Data section -
* * * * * * * * *

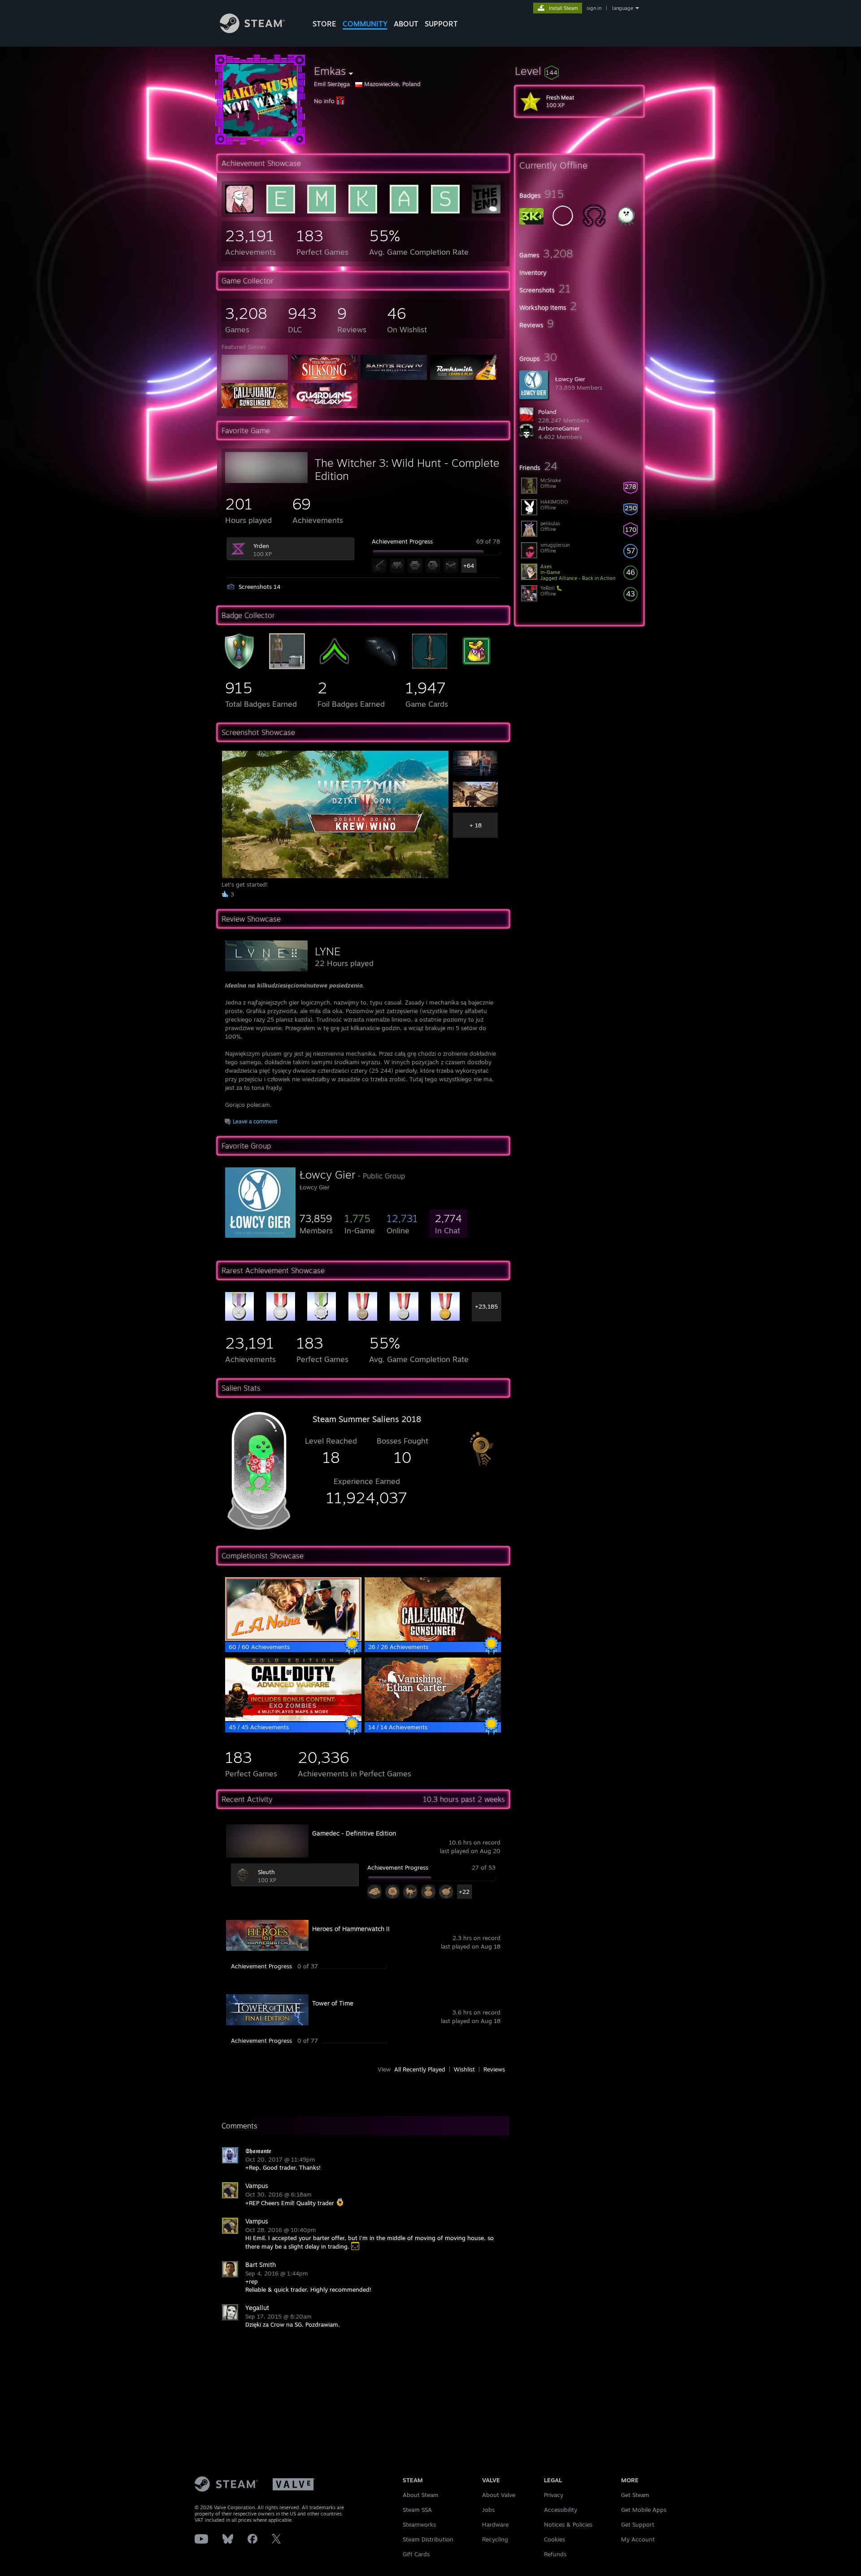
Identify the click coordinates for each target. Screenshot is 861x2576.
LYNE (327, 951)
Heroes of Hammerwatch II (351, 1928)
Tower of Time (332, 2003)
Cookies (554, 2539)
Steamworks (419, 2524)
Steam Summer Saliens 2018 (367, 1419)
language (622, 8)
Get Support (637, 2524)
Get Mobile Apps (643, 2509)
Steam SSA (417, 2509)
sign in (594, 8)
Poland (547, 411)
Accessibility (560, 2509)
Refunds (555, 2554)
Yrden (261, 545)
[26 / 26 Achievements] (433, 1638)
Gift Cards (416, 2554)
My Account (638, 2539)
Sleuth (266, 1871)
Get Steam (635, 2494)
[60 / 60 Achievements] (293, 1638)
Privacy (553, 2494)
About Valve (498, 2494)
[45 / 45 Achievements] (293, 1719)
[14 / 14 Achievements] (433, 1719)
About (406, 23)
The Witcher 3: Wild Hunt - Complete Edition (407, 469)
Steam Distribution (428, 2539)
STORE (324, 23)
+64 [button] (468, 565)
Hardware (495, 2524)
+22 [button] (464, 1891)
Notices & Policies (568, 2524)
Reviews (494, 2069)
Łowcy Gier (570, 379)
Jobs (488, 2509)
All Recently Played (419, 2069)
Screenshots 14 (259, 586)
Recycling (495, 2539)
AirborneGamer (559, 428)
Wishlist (464, 2069)
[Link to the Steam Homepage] (252, 31)
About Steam (421, 2494)
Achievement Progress (402, 541)
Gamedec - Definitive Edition (354, 1833)
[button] (579, 71)
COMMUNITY (365, 23)
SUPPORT (441, 23)
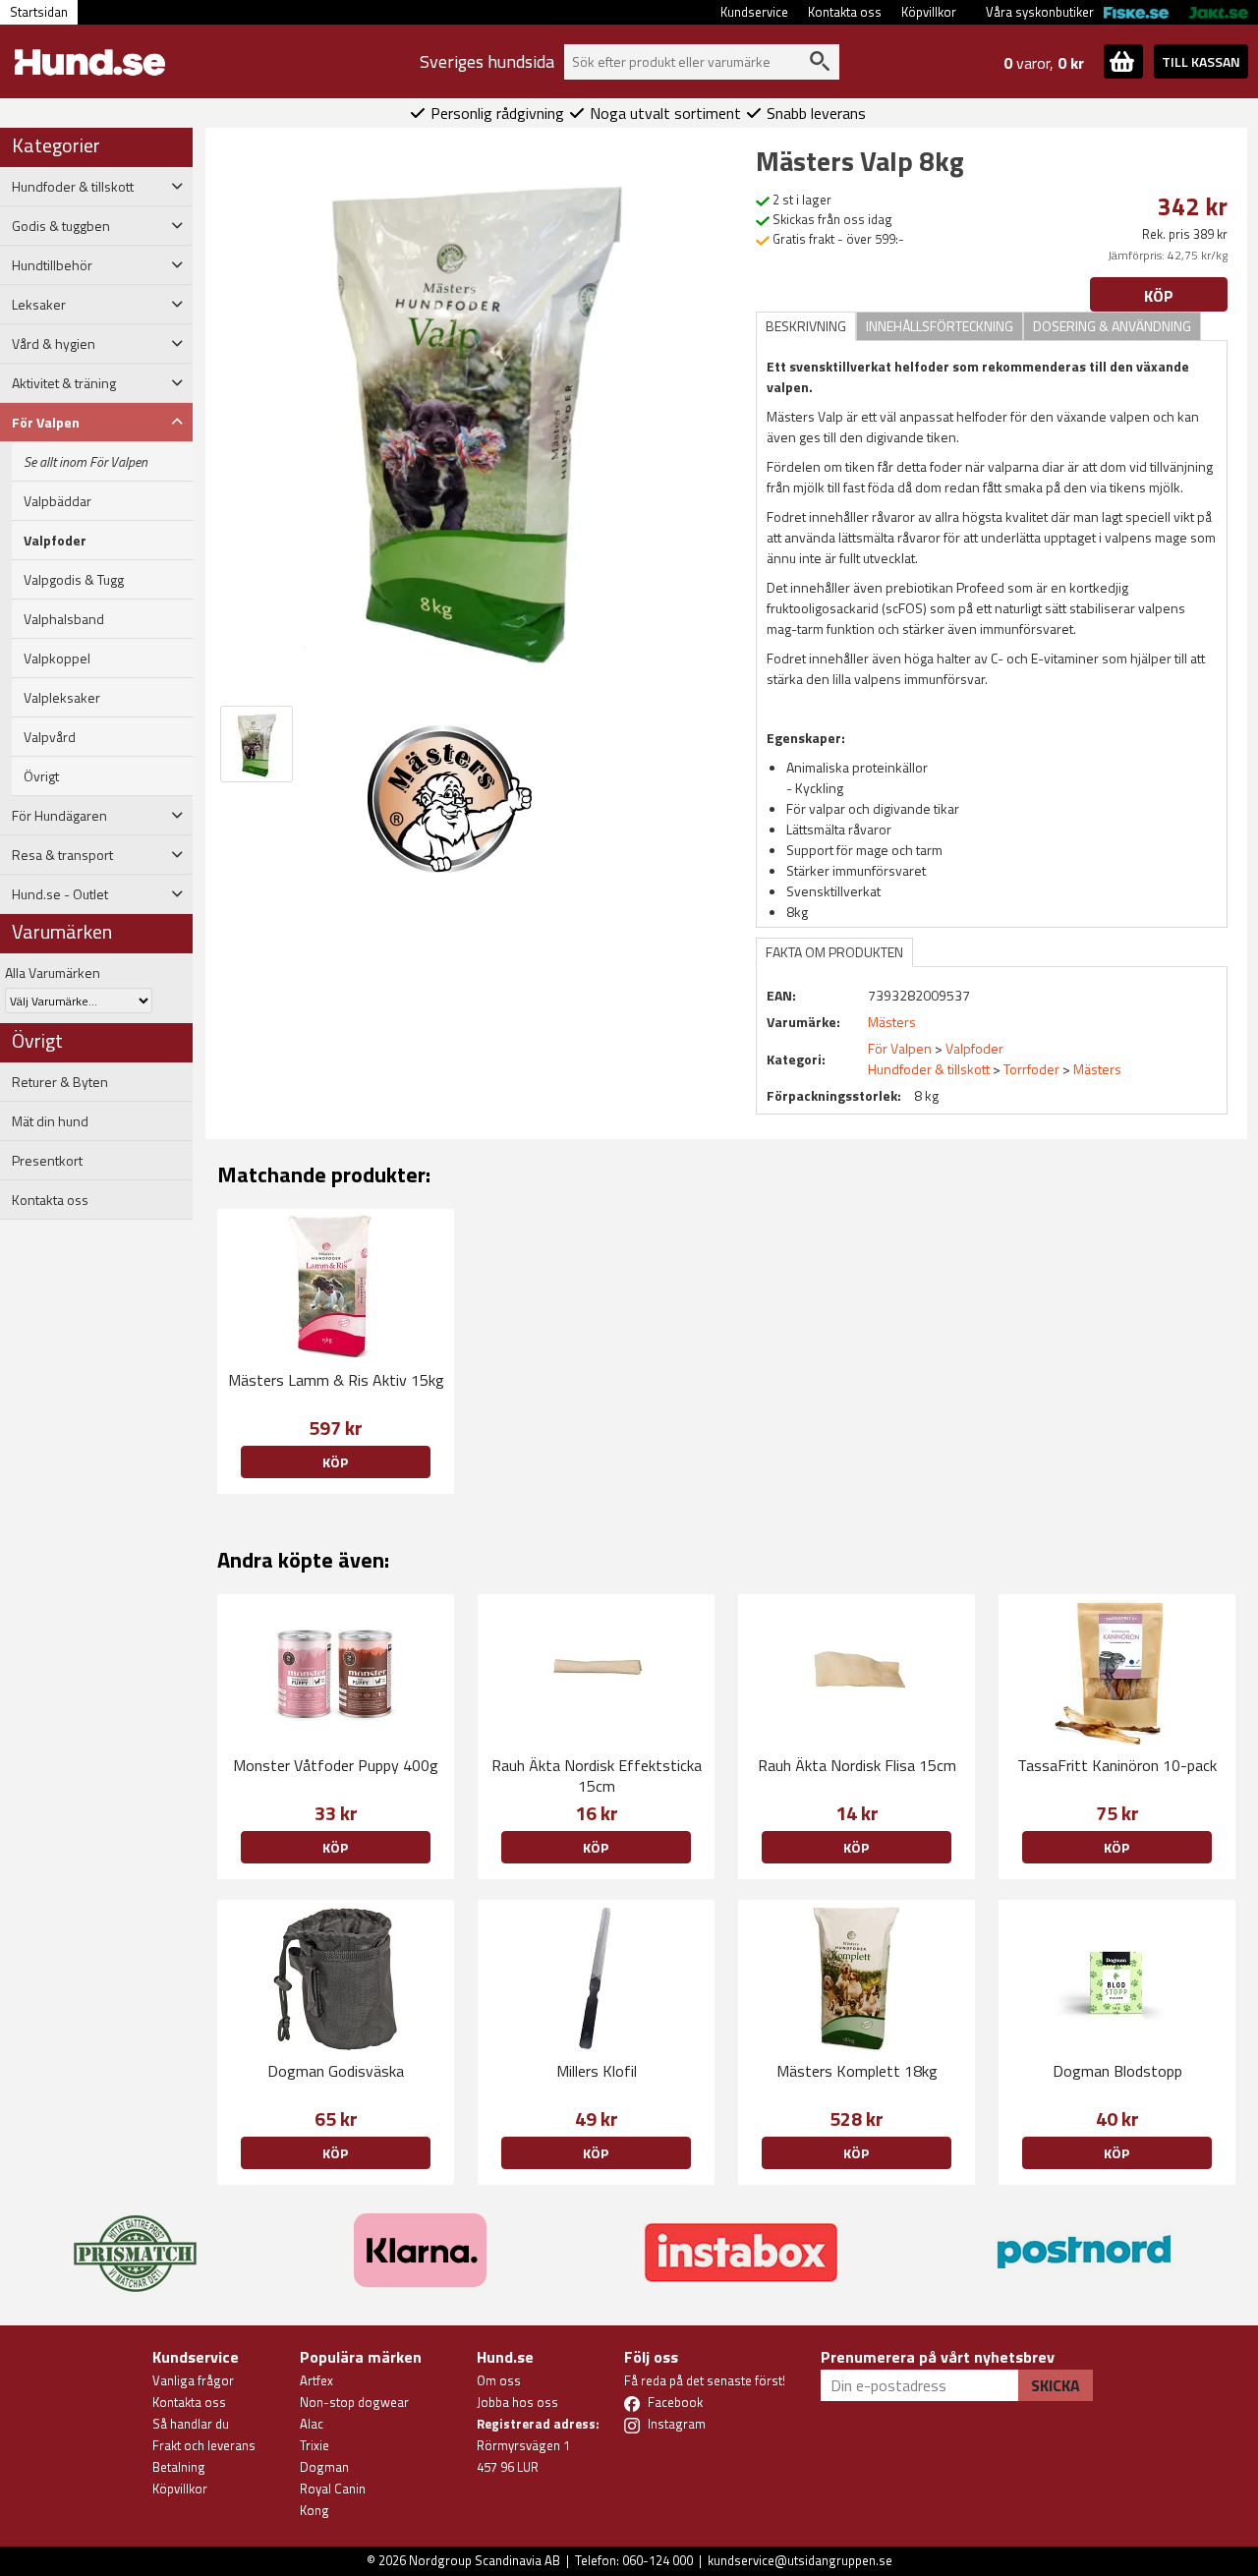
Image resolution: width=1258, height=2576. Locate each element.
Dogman (324, 2467)
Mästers (1097, 1069)
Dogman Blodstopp (1117, 2071)
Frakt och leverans (204, 2445)
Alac (311, 2423)
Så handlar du (190, 2423)
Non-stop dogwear (354, 2402)
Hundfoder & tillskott (929, 1069)
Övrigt (41, 776)
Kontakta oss (845, 12)
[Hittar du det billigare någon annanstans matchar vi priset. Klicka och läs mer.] (135, 2242)
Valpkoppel (57, 658)
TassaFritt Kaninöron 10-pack (1117, 1765)
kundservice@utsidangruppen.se (800, 2560)
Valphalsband (64, 619)
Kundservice (754, 12)
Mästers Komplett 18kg (857, 2071)
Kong (314, 2510)
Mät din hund (50, 1121)
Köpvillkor (928, 12)
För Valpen (900, 1048)
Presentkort (47, 1161)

* * * * * * * * *

Task statement -
Could you copy the lines above exactly and skip the images?

Solved exercise -
Identify the click coordinates for each target. Screenshot is 861x2576.
LYNE (327, 951)
Heroes of Hammerwatch II (351, 1928)
Tower of Time (332, 2003)
Cookies (554, 2539)
Steamworks (419, 2524)
Steam Summer Saliens 2018 (367, 1419)
language (622, 8)
Get Support (637, 2524)
Get Mobile Apps (643, 2509)
Steam SSA (417, 2509)
sign in (594, 8)
Poland (547, 411)
Accessibility (560, 2509)
Refunds (555, 2554)
Yrden (261, 545)
[26 / 26 Achievements] (433, 1638)
Gift Cards (416, 2554)
My Account (638, 2539)
Sleuth (266, 1871)
Get Steam (635, 2494)
[60 / 60 Achievements] (293, 1638)
Privacy (553, 2494)
About Valve (498, 2494)
[45 / 45 Achievements] (293, 1719)
[14 / 14 Achievements] (433, 1719)
About (406, 23)
The Witcher 3: Wild Hunt - Complete Edition (407, 469)
Steam Distribution (428, 2539)
STORE (324, 23)
+64 [button] (468, 565)
Hardware (495, 2524)
+22 [button] (464, 1891)
Notices & Policies (568, 2524)
Reviews (494, 2069)
Łowcy Gier (570, 379)
Jobs (488, 2509)
All Recently Played (419, 2069)
Screenshots 14 (259, 586)
Recycling (495, 2539)
AirborneGamer (559, 428)
Wishlist (464, 2069)
[Link to the Steam Homepage] (252, 31)
About Steam (421, 2494)
Achievement Progress (402, 541)
Gamedec - Definitive Edition (354, 1833)
[button] (579, 71)
COMMUNITY (365, 23)
SUPPORT (441, 23)
Image resolution: width=1258, height=2576. Locate each element.
Dogman (324, 2467)
Mästers (1097, 1069)
Dogman Blodstopp (1117, 2071)
Frakt och leverans (204, 2445)
Alac (311, 2423)
Så handlar du (190, 2423)
Non-stop dogwear (354, 2402)
Hundfoder & tillskott (929, 1069)
Övrigt (41, 776)
Kontakta oss (845, 12)
[Hittar du det billigare någon annanstans matchar vi priset. Klicka och läs mer.] (135, 2242)
Valpkoppel (57, 658)
TassaFritt Kaninöron 10-pack (1117, 1765)
kundservice@utsidangruppen.se (800, 2560)
Valphalsband (64, 619)
Kundservice (754, 12)
Mästers Komplett 18kg (857, 2071)
Kong (314, 2510)
Mät din hund (50, 1121)
Köpvillkor (928, 12)
För Valpen (900, 1048)
Presentkort (47, 1161)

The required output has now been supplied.